> [THE TASK]:
List each line in the entries below that contains the string "dimensions". Case counts.

- - - - -

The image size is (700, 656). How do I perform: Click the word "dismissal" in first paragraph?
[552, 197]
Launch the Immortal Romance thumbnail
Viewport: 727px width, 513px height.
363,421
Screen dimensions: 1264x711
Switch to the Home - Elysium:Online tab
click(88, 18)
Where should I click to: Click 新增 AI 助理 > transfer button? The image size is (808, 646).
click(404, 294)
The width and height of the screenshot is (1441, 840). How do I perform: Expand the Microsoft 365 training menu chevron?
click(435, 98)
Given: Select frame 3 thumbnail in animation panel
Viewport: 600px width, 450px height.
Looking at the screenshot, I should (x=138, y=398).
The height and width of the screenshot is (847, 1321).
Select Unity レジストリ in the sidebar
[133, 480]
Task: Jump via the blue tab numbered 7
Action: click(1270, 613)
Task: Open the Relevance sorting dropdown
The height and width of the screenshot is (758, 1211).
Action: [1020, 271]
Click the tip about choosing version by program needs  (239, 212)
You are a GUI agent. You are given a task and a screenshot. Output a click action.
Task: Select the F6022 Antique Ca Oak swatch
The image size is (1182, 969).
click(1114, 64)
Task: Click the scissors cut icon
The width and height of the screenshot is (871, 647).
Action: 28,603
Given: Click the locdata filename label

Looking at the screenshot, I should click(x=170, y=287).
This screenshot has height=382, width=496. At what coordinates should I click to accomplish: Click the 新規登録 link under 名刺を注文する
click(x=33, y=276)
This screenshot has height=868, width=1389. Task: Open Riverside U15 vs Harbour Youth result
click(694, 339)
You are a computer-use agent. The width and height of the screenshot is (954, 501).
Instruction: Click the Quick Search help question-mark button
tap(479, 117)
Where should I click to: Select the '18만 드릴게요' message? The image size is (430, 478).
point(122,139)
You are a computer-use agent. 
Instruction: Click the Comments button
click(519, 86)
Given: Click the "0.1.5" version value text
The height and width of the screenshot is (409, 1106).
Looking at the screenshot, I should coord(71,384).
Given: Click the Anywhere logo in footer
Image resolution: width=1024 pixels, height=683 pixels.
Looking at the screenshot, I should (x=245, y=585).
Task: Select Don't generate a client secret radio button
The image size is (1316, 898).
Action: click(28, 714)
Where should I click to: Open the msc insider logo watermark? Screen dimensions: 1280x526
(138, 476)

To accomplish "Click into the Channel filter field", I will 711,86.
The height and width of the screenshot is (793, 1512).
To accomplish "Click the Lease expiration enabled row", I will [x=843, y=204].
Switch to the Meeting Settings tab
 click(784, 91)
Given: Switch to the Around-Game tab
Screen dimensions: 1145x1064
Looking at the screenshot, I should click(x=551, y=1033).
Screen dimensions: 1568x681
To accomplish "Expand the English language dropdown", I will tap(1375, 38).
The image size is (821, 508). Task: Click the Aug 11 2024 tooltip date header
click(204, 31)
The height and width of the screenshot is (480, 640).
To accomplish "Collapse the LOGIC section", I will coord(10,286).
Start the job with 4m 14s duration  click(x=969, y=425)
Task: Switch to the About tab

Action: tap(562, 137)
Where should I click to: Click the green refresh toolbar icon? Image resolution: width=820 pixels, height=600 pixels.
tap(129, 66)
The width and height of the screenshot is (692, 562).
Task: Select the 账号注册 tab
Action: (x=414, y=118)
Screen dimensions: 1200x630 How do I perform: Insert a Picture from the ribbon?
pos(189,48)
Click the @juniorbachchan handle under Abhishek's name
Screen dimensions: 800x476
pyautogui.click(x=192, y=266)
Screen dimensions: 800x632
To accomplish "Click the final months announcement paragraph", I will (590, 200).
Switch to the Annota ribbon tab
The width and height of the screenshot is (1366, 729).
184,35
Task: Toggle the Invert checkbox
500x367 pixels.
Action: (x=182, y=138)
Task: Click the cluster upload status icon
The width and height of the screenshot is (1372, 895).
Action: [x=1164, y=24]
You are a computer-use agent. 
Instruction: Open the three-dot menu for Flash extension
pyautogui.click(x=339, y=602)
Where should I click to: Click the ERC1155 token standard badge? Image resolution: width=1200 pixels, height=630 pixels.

- - - - -

> [RESPONSE]:
Screen dimensions: 1264x711
Where should I click to: Open the msc insider logo watermark? Screen dimensions: 1280x526
Screen dimensions: 1145x1064
Screen dimensions: 1568x681
Screen dimensions: 1200x630 How do I perform: Insert a Picture from the ribbon?
Screen dimensions: 800x476
Screen dimensions: 800x632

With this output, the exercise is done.